:: Material for this exercise

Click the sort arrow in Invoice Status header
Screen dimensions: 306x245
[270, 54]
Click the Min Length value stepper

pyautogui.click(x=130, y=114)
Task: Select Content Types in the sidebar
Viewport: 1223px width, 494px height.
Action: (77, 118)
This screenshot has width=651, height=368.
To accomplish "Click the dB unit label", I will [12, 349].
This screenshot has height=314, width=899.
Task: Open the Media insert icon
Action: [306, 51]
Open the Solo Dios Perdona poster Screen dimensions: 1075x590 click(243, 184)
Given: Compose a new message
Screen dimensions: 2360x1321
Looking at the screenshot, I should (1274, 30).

::::
:: Material for this exercise

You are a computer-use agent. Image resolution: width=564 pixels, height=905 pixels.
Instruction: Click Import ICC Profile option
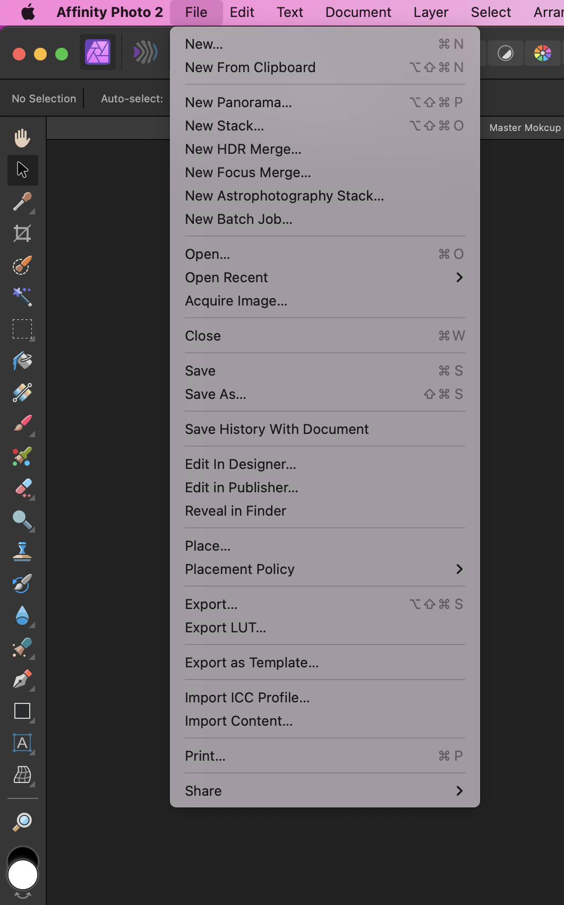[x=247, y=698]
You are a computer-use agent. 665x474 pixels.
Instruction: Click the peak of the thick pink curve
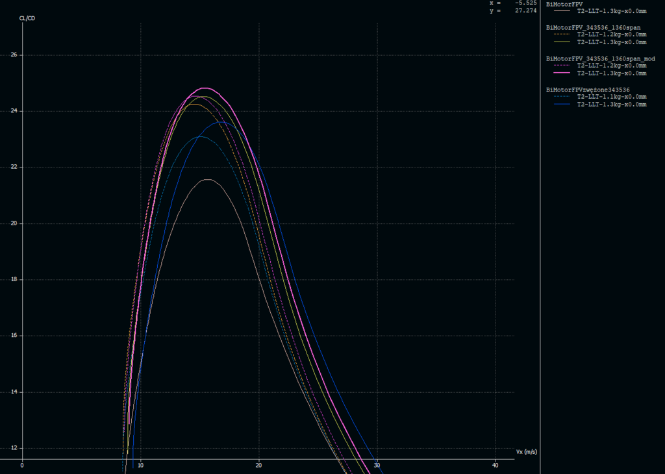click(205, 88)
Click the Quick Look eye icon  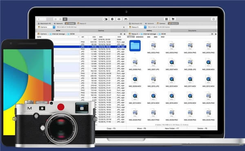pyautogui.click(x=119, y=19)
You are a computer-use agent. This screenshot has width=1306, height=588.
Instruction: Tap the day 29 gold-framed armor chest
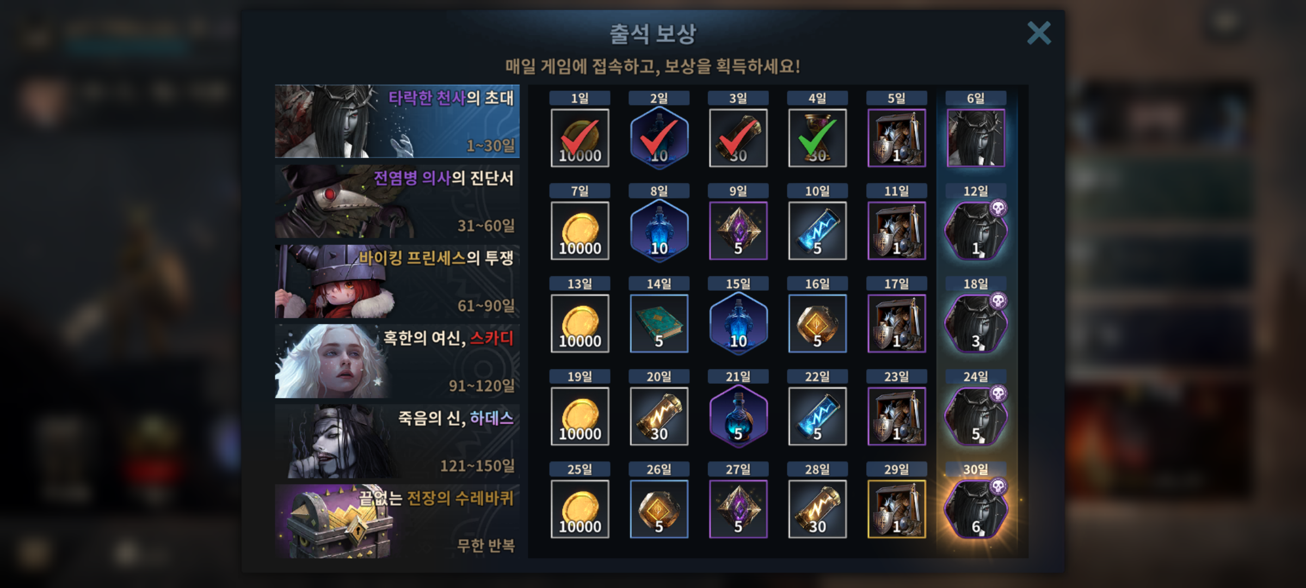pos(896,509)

::::

» **Problem details**:
Please transcribe exactly the lines above from the line that has "Task: Select Content Types in the sidebar" up to and including the line that has "This screenshot has width=651, height=368."; no other line belongs in the answer.

» **Response area**:
Task: Select Content Types in the sidebar
Viewport: 1223px width, 494px height.
Action: (77, 118)
This screenshot has width=651, height=368.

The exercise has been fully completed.